Each entry below has to be written out again without any change.

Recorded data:
--

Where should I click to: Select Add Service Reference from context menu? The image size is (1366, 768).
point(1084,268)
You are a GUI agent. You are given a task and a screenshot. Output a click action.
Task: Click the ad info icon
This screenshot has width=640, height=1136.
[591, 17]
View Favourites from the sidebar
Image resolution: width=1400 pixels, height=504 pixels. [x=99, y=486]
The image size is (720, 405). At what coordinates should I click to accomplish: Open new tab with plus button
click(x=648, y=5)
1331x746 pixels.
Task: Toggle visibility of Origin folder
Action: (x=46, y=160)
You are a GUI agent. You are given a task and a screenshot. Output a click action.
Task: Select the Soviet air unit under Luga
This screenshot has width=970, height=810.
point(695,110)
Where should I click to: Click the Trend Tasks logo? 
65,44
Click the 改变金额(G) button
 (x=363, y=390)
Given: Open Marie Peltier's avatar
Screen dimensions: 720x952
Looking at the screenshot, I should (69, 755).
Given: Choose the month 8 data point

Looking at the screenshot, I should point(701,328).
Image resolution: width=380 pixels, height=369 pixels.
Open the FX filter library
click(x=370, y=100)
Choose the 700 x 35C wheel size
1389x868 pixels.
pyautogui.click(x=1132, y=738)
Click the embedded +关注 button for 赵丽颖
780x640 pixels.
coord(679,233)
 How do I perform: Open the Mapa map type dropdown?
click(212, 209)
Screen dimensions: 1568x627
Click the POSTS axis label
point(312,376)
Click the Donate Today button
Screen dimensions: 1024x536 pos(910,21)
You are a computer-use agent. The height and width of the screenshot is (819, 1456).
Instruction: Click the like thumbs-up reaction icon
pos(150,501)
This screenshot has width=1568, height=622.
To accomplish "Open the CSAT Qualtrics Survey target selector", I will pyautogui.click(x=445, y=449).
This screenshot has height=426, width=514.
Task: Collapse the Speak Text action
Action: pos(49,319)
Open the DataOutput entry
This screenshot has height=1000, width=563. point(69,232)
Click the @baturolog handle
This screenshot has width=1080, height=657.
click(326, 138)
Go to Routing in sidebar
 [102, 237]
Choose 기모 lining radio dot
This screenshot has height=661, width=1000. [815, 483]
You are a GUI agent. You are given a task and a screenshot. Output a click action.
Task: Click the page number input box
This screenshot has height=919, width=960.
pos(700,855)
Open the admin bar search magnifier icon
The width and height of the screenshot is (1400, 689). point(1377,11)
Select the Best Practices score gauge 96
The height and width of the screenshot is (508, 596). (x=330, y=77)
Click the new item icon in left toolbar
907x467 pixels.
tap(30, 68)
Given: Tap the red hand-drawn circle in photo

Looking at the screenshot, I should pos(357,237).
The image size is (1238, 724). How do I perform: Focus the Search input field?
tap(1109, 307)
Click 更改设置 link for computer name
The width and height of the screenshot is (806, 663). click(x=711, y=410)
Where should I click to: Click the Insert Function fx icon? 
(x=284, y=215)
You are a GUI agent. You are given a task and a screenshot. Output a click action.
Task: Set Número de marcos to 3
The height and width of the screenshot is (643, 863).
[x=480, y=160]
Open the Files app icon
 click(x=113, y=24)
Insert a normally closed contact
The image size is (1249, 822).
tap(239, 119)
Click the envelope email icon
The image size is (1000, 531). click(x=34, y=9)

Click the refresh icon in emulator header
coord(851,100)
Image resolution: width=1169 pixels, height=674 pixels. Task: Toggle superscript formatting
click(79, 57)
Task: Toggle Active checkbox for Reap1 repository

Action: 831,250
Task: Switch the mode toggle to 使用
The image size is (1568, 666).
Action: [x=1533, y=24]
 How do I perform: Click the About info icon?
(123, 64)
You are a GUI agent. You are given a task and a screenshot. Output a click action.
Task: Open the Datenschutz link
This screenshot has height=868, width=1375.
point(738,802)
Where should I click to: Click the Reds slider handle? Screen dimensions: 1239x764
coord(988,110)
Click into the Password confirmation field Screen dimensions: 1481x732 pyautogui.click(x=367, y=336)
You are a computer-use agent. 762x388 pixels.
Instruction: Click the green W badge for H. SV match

--

Answer space:
Where should I click to: Select Add Service Reference from context menu? The image size is (1366, 768).
point(1084,268)
You are a GUI agent. You are given a task and a screenshot. Output a click action.
Task: Click the ad info icon
This screenshot has width=640, height=1136.
[591, 17]
View Favourites from the sidebar
Image resolution: width=1400 pixels, height=504 pixels. [x=99, y=486]
The image size is (720, 405). At what coordinates should I click to accomplish: Open new tab with plus button
click(x=648, y=5)
1331x746 pixels.
Task: Toggle visibility of Origin folder
Action: (x=46, y=160)
You are a GUI agent. You are given a task and a screenshot. Output a click action.
Task: Select the Soviet air unit under Luga
This screenshot has width=970, height=810.
point(695,110)
Where should I click to: Click the Trend Tasks logo? 
65,44
Click the 改变金额(G) button
 (x=363, y=390)
Given: Open Marie Peltier's avatar
Screen dimensions: 720x952
Looking at the screenshot, I should (69, 755).
Given: Choose the month 8 data point

Looking at the screenshot, I should point(701,328).
Image resolution: width=380 pixels, height=369 pixels.
Open the FX filter library
click(x=370, y=100)
Choose the 700 x 35C wheel size
1389x868 pixels.
pyautogui.click(x=1132, y=738)
Click the embedded +关注 button for 赵丽颖
780x640 pixels.
coord(679,233)
 How do I perform: Open the Mapa map type dropdown?
click(212, 209)
Screen dimensions: 1568x627
Click the POSTS axis label
point(312,376)
Click the Donate Today button
Screen dimensions: 1024x536 pos(910,21)
You are a computer-use agent. The height and width of the screenshot is (819, 1456).
Instruction: Click the like thumbs-up reaction icon
pos(150,501)
This screenshot has width=1568, height=622.
To accomplish "Open the CSAT Qualtrics Survey target selector", I will pyautogui.click(x=445, y=449).
This screenshot has height=426, width=514.
Task: Collapse the Speak Text action
Action: pos(49,319)
Open the DataOutput entry
This screenshot has height=1000, width=563. point(69,232)
Click the @baturolog handle
This screenshot has width=1080, height=657.
click(326, 138)
Go to Routing in sidebar
 [102, 237]
Choose 기모 lining radio dot
This screenshot has height=661, width=1000. [815, 483]
You are a GUI agent. You are given a task and a screenshot. Output a click action.
Task: Click the page number input box
This screenshot has height=919, width=960.
pos(700,855)
Open the admin bar search magnifier icon
The width and height of the screenshot is (1400, 689). point(1377,11)
Select the Best Practices score gauge 96
The height and width of the screenshot is (508, 596). (x=330, y=77)
Click the new item icon in left toolbar
907x467 pixels.
tap(30, 68)
Given: Tap the red hand-drawn circle in photo

Looking at the screenshot, I should pos(357,237).
The image size is (1238, 724). How do I perform: Focus the Search input field?
tap(1109, 307)
Click 更改设置 link for computer name
The width and height of the screenshot is (806, 663). click(x=711, y=410)
Where should I click to: Click the Insert Function fx icon? 
(x=284, y=215)
You are a GUI agent. You are given a task and a screenshot. Output a click action.
Task: Set Número de marcos to 3
The height and width of the screenshot is (643, 863).
[x=480, y=160]
Open the Files app icon
 click(x=113, y=24)
Insert a normally closed contact
The image size is (1249, 822).
tap(239, 119)
Click the envelope email icon
The image size is (1000, 531). click(x=34, y=9)

Click the refresh icon in emulator header
coord(851,100)
Image resolution: width=1169 pixels, height=674 pixels. Task: Toggle superscript formatting
click(79, 57)
Task: Toggle Active checkbox for Reap1 repository

Action: 831,250
Task: Switch the mode toggle to 使用
The image size is (1568, 666).
Action: [x=1533, y=24]
 How do I perform: Click the About info icon?
(123, 64)
You are a GUI agent. You are given a task and a screenshot. Output a click action.
Task: Open the Datenschutz link
This screenshot has height=868, width=1375.
point(738,802)
Where should I click to: Click the Reds slider handle? Screen dimensions: 1239x764
coord(988,110)
Click into the Password confirmation field Screen dimensions: 1481x732 pyautogui.click(x=367, y=336)
You are a computer-use agent. 762x388 pixels.
Instruction: Click the green W badge for H. SV match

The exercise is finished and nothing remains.